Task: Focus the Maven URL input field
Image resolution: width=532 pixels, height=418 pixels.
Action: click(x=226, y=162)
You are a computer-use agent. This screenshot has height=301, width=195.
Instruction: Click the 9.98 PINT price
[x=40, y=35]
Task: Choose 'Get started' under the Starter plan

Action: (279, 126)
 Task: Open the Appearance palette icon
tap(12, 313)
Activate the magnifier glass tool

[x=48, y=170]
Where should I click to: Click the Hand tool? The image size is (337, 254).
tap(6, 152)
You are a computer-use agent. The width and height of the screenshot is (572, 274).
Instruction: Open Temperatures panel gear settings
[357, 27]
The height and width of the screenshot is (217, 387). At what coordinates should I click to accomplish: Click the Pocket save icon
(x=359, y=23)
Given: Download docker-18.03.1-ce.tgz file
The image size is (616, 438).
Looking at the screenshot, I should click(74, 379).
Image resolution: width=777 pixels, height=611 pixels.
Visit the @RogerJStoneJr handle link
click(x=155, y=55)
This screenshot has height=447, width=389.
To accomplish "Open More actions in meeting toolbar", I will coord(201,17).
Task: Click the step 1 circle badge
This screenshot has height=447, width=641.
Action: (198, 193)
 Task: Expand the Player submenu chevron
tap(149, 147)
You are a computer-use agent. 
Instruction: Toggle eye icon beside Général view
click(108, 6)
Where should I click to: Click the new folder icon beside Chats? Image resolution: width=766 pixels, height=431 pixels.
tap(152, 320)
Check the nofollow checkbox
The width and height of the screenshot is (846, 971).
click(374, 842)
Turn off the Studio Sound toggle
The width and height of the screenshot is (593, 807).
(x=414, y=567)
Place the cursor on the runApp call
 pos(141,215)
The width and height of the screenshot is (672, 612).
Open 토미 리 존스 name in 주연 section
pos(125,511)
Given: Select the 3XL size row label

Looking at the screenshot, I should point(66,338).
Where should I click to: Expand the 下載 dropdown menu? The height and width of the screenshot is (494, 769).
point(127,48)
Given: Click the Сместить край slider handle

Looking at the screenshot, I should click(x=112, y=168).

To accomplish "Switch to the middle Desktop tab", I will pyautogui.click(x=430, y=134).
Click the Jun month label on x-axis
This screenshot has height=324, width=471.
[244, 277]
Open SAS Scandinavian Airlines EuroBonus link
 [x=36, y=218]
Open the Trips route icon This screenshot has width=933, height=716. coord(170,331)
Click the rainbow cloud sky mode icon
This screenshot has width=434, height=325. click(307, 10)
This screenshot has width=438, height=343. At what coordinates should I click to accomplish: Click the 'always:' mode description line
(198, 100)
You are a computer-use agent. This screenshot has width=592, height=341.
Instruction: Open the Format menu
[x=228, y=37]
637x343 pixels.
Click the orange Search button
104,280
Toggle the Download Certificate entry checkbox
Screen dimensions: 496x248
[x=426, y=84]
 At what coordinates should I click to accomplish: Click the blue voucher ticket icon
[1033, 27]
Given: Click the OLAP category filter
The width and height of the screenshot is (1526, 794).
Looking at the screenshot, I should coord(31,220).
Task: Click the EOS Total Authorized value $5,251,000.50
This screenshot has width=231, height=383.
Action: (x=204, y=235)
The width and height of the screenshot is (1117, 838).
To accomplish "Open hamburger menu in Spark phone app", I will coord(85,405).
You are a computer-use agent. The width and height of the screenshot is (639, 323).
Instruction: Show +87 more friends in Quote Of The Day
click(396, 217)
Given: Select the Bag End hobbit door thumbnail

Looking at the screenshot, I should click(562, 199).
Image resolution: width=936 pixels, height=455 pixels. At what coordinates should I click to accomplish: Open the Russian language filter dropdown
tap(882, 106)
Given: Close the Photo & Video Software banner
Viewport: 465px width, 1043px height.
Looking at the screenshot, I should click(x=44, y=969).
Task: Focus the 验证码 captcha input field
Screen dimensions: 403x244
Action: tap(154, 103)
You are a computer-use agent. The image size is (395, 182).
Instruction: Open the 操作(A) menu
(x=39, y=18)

^^^^^^^^^^^^^^^^

Work task - Examine the records and pull out every line where the string "checkbox" occurs.

Answer space -
Check the nofollow checkbox
Toggle the Download Certificate entry checkbox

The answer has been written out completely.